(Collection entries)
>>>

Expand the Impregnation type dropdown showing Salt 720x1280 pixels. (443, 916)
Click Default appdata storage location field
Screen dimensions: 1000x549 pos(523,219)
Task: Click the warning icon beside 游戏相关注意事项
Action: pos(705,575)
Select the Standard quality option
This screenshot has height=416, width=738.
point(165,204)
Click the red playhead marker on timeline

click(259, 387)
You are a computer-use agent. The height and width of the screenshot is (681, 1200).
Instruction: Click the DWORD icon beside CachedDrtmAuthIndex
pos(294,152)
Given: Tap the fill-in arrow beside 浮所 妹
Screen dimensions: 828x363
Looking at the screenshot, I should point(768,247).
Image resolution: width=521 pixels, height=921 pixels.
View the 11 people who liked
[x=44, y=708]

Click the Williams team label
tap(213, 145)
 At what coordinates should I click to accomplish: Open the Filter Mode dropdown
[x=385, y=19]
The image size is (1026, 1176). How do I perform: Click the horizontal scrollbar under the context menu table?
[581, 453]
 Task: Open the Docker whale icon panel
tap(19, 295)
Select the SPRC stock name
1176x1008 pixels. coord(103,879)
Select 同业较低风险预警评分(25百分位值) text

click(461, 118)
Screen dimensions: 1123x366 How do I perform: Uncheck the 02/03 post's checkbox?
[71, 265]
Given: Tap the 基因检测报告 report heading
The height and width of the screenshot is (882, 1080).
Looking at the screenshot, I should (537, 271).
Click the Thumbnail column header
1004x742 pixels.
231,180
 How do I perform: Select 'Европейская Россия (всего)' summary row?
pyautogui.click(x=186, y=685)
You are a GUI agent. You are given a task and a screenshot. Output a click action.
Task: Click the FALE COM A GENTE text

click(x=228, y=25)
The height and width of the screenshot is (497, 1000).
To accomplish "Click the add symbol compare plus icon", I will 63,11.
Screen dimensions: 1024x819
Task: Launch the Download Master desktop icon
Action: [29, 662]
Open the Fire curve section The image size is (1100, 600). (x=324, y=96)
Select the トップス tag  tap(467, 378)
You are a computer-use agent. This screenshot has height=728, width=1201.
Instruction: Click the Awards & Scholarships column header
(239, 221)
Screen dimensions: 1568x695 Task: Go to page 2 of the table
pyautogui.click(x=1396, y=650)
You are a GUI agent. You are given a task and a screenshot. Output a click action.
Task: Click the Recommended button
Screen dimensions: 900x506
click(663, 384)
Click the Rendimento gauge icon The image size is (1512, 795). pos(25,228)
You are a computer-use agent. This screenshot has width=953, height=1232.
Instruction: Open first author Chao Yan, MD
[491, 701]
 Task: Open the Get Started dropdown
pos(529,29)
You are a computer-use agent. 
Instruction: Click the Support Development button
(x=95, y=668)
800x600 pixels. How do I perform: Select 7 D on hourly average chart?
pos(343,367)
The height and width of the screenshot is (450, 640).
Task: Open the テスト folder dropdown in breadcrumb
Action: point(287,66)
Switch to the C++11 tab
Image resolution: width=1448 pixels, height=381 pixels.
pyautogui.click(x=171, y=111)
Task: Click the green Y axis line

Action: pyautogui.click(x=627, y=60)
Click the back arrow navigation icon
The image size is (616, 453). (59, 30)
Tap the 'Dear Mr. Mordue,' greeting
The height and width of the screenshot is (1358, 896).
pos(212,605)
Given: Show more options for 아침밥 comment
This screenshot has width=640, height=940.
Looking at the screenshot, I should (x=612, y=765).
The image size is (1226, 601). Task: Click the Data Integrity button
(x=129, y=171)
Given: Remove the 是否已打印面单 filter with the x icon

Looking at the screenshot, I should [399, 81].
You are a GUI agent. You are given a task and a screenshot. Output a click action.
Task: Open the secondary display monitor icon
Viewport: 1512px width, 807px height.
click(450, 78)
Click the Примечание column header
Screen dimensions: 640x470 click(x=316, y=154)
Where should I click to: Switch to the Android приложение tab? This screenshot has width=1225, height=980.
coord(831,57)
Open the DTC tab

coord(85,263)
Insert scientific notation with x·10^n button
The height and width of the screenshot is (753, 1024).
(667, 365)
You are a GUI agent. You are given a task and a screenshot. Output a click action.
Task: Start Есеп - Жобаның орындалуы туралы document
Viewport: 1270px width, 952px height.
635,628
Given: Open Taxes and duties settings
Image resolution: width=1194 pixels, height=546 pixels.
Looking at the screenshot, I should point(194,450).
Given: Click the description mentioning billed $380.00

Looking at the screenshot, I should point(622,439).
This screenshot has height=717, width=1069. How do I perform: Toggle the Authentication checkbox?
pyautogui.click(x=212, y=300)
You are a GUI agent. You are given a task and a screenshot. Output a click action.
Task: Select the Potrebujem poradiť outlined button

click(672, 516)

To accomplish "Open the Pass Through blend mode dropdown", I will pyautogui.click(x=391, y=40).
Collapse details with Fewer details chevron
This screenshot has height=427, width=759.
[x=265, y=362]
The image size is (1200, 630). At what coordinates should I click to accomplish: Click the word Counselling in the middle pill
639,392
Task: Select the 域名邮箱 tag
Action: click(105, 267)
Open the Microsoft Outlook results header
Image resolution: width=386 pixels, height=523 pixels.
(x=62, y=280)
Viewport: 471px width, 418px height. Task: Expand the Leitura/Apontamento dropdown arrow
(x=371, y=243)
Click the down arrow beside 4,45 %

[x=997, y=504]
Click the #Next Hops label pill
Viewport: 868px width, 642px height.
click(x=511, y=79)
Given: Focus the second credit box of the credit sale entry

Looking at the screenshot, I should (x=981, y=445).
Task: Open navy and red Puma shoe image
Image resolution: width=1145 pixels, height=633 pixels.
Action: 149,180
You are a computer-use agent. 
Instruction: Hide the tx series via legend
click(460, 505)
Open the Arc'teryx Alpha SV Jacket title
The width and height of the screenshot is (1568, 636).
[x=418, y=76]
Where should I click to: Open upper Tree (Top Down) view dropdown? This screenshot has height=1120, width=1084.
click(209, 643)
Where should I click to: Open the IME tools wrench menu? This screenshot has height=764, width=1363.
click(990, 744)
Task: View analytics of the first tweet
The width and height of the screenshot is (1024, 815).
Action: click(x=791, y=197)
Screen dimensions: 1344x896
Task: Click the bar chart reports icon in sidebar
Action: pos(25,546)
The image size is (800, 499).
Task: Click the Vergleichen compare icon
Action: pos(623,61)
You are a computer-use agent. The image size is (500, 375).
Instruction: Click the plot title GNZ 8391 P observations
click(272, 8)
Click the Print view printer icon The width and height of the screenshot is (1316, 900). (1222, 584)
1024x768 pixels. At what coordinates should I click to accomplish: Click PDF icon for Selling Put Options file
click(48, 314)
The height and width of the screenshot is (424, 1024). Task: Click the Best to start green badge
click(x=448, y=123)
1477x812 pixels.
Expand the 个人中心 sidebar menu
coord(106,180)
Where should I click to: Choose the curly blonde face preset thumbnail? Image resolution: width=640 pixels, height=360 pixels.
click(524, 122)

<<<

▸ **Required action**: Return the records above verbatim, in their entirety.

▸ **Output**:
Expand the Impregnation type dropdown showing Salt 720x1280 pixels. (443, 916)
Click Default appdata storage location field
Screen dimensions: 1000x549 pos(523,219)
Task: Click the warning icon beside 游戏相关注意事项
Action: pos(705,575)
Select the Standard quality option
This screenshot has height=416, width=738.
point(165,204)
Click the red playhead marker on timeline

click(259, 387)
You are a computer-use agent. The height and width of the screenshot is (681, 1200).
Instruction: Click the DWORD icon beside CachedDrtmAuthIndex
pos(294,152)
Given: Tap the fill-in arrow beside 浮所 妹
Screen dimensions: 828x363
Looking at the screenshot, I should point(768,247).
Image resolution: width=521 pixels, height=921 pixels.
View the 11 people who liked
[x=44, y=708]

Click the Williams team label
tap(213, 145)
 At what coordinates should I click to accomplish: Open the Filter Mode dropdown
[x=385, y=19]
The image size is (1026, 1176). How do I perform: Click the horizontal scrollbar under the context menu table?
[581, 453]
 Task: Open the Docker whale icon panel
tap(19, 295)
Select the SPRC stock name
1176x1008 pixels. coord(103,879)
Select 同业较低风险预警评分(25百分位值) text

click(461, 118)
Screen dimensions: 1123x366 How do I perform: Uncheck the 02/03 post's checkbox?
[71, 265]
Given: Tap the 基因检测报告 report heading
The height and width of the screenshot is (882, 1080).
Looking at the screenshot, I should (537, 271).
Click the Thumbnail column header
1004x742 pixels.
231,180
 How do I perform: Select 'Европейская Россия (всего)' summary row?
pyautogui.click(x=186, y=685)
You are a GUI agent. You are given a task and a screenshot. Output a click action.
Task: Click the FALE COM A GENTE text

click(x=228, y=25)
The height and width of the screenshot is (497, 1000).
To accomplish "Click the add symbol compare plus icon", I will 63,11.
Screen dimensions: 1024x819
Task: Launch the Download Master desktop icon
Action: [29, 662]
Open the Fire curve section The image size is (1100, 600). (x=324, y=96)
Select the トップス tag  tap(467, 378)
You are a computer-use agent. This screenshot has height=728, width=1201.
Instruction: Click the Awards & Scholarships column header
(239, 221)
Screen dimensions: 1568x695 Task: Go to page 2 of the table
pyautogui.click(x=1396, y=650)
You are a GUI agent. You are given a task and a screenshot. Output a click action.
Task: Click the Recommended button
Screen dimensions: 900x506
click(663, 384)
Click the Rendimento gauge icon The image size is (1512, 795). pos(25,228)
You are a computer-use agent. This screenshot has width=953, height=1232.
Instruction: Open first author Chao Yan, MD
[491, 701]
 Task: Open the Get Started dropdown
pos(529,29)
You are a computer-use agent. 
Instruction: Click the Support Development button
(x=95, y=668)
800x600 pixels. How do I perform: Select 7 D on hourly average chart?
pos(343,367)
The height and width of the screenshot is (450, 640).
Task: Open the テスト folder dropdown in breadcrumb
Action: point(287,66)
Switch to the C++11 tab
Image resolution: width=1448 pixels, height=381 pixels.
pyautogui.click(x=171, y=111)
Task: Click the green Y axis line

Action: pyautogui.click(x=627, y=60)
Click the back arrow navigation icon
The image size is (616, 453). (59, 30)
Tap the 'Dear Mr. Mordue,' greeting
The height and width of the screenshot is (1358, 896).
pos(212,605)
Given: Show more options for 아침밥 comment
This screenshot has width=640, height=940.
Looking at the screenshot, I should (x=612, y=765).
The image size is (1226, 601). Task: Click the Data Integrity button
(x=129, y=171)
Given: Remove the 是否已打印面单 filter with the x icon

Looking at the screenshot, I should [399, 81].
You are a GUI agent. You are given a task and a screenshot. Output a click action.
Task: Open the secondary display monitor icon
Viewport: 1512px width, 807px height.
click(450, 78)
Click the Примечание column header
Screen dimensions: 640x470 click(x=316, y=154)
Where should I click to: Switch to the Android приложение tab? This screenshot has width=1225, height=980.
coord(831,57)
Open the DTC tab

coord(85,263)
Insert scientific notation with x·10^n button
The height and width of the screenshot is (753, 1024).
(667, 365)
You are a GUI agent. You are given a task and a screenshot. Output a click action.
Task: Start Есеп - Жобаның орындалуы туралы document
Viewport: 1270px width, 952px height.
635,628
Given: Open Taxes and duties settings
Image resolution: width=1194 pixels, height=546 pixels.
Looking at the screenshot, I should point(194,450).
Given: Click the description mentioning billed $380.00

Looking at the screenshot, I should point(622,439).
This screenshot has height=717, width=1069. How do I perform: Toggle the Authentication checkbox?
pyautogui.click(x=212, y=300)
You are a GUI agent. You are given a task and a screenshot. Output a click action.
Task: Select the Potrebujem poradiť outlined button

click(672, 516)

To accomplish "Open the Pass Through blend mode dropdown", I will pyautogui.click(x=391, y=40).
Collapse details with Fewer details chevron
This screenshot has height=427, width=759.
[x=265, y=362]
The image size is (1200, 630). At what coordinates should I click to accomplish: Click the word Counselling in the middle pill
639,392
Task: Select the 域名邮箱 tag
Action: click(105, 267)
Open the Microsoft Outlook results header
Image resolution: width=386 pixels, height=523 pixels.
(x=62, y=280)
Viewport: 471px width, 418px height. Task: Expand the Leitura/Apontamento dropdown arrow
(x=371, y=243)
Click the down arrow beside 4,45 %

[x=997, y=504]
Click the #Next Hops label pill
Viewport: 868px width, 642px height.
click(x=511, y=79)
Given: Focus the second credit box of the credit sale entry

Looking at the screenshot, I should (x=981, y=445).
Task: Open navy and red Puma shoe image
Image resolution: width=1145 pixels, height=633 pixels.
Action: 149,180
You are a computer-use agent. 
Instruction: Hide the tx series via legend
click(460, 505)
Open the Arc'teryx Alpha SV Jacket title
The width and height of the screenshot is (1568, 636).
[x=418, y=76]
Where should I click to: Open upper Tree (Top Down) view dropdown? This screenshot has height=1120, width=1084.
click(209, 643)
Where should I click to: Open the IME tools wrench menu? This screenshot has height=764, width=1363.
click(990, 744)
Task: View analytics of the first tweet
The width and height of the screenshot is (1024, 815).
Action: click(x=791, y=197)
Screen dimensions: 1344x896
Task: Click the bar chart reports icon in sidebar
Action: pos(25,546)
The image size is (800, 499).
Task: Click the Vergleichen compare icon
Action: pos(623,61)
You are a computer-use agent. The image size is (500, 375).
Instruction: Click the plot title GNZ 8391 P observations
click(272, 8)
Click the Print view printer icon The width and height of the screenshot is (1316, 900). (1222, 584)
1024x768 pixels. At what coordinates should I click to accomplish: Click PDF icon for Selling Put Options file
click(48, 314)
The height and width of the screenshot is (424, 1024). Task: Click the Best to start green badge
click(x=448, y=123)
1477x812 pixels.
Expand the 个人中心 sidebar menu
coord(106,180)
Where should I click to: Choose the curly blonde face preset thumbnail? Image resolution: width=640 pixels, height=360 pixels.
click(524, 122)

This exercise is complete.